### PASSAGE TO READ
Total Worker Health® (TWH) was first introduced in 2011 by NIOSH (National Institute for Occupational Safety and Health) in the USA and is defined as policies, programs, and practices that integrate protection from work-related safety and health hazards with promotion of injury and illness-prevention efforts to advance worker wellbeing.


TWH embodies a two-prong approach to health and safety, where the focus is not only limited to protecting employees and preventing accidents, but also changing the work environment itself with the end goal being improvement of the workforce’s wellbeing. In short, it is an integration of occupational safety and health promotion to improve wellbeing. Traditional EHS measures focuses largely on ensuring that work is safe and that workers are protected from the harms that may arise from that work. TWH takes this a few steps further by recognizing there are psychosocial factors related to work and its environment that impact the wellbeing of workers, their families, and their communities.

### DATASET EXCERPT

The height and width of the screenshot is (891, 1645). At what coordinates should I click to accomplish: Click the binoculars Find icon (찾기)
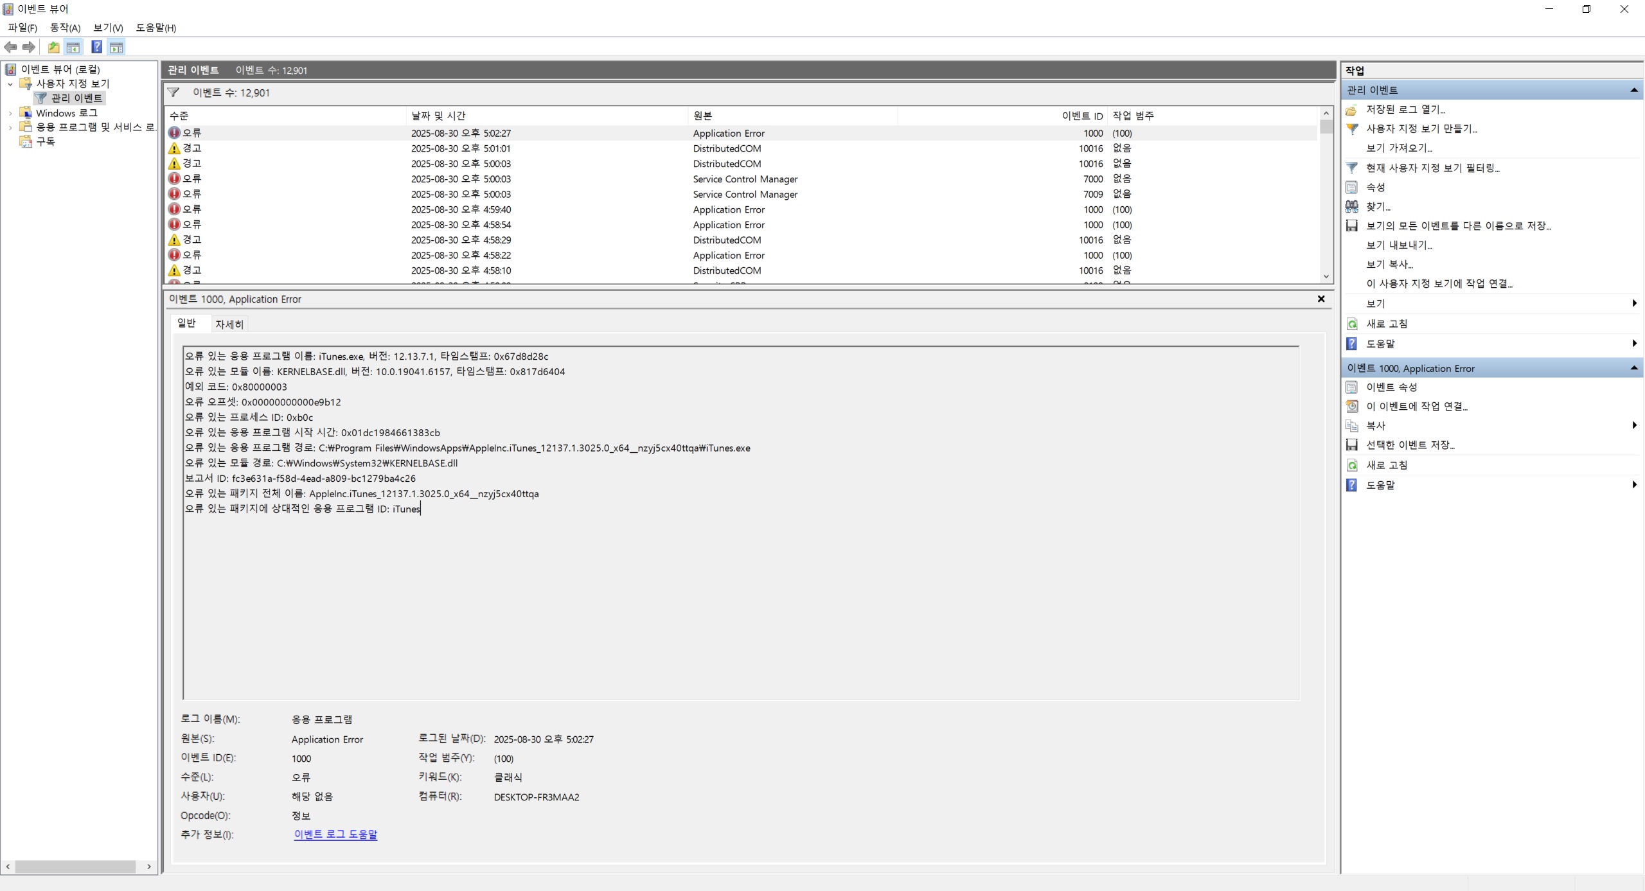(x=1352, y=207)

### QUESTIONS ON THE MATERIAL
1 - According to the text on Total Worker Health, in what year and by which organization was Total Worker Health first introduced?
2 - Extend the text on Total Worker Health, starting after its last sentence.

### WRITTEN ANSWERS
1 - In 2011, by NIOSH (National Institute for Occupational Safety and Health).

2 -
Over time, this concept has evolved to encompass a holistic, organisation wide approach to worker wellbeing, with an understanding that what someone is exposed to at work will have a direct impact to his/her overall health and wellbeing as a person. And vice versa, someone’s underlying health condition will have a direct impact on their ability to perform their jobs safely.




Source: Center for Disease Control and Prevention, April 2021


In order to successfully implement the TWH approach, a few things have to come into play:


1. Leadership and organisational commitment in the form of top-level management buy in and support. A successful implementation of TWH principles will require different parts of the organisation to work together to create a positive work environment for everyone and this can only be done with the support of a committed leadership team. Moreover, given the heightened stress level that has been triggered by the pandemic, supporting the workforce through organisational commitment, action, and communication is absolutely critical.


2. Participatory approaches to understand the daily challenges faced by the workforce and identify potential solutions to those issues. Getting employee involvement and feedback in decision making, encouraging employees to voice concerns about working conditions without fear of retaliation, initiating discussions to identify hazards or other concerns are all things that can be done to foster employee engagement in this process.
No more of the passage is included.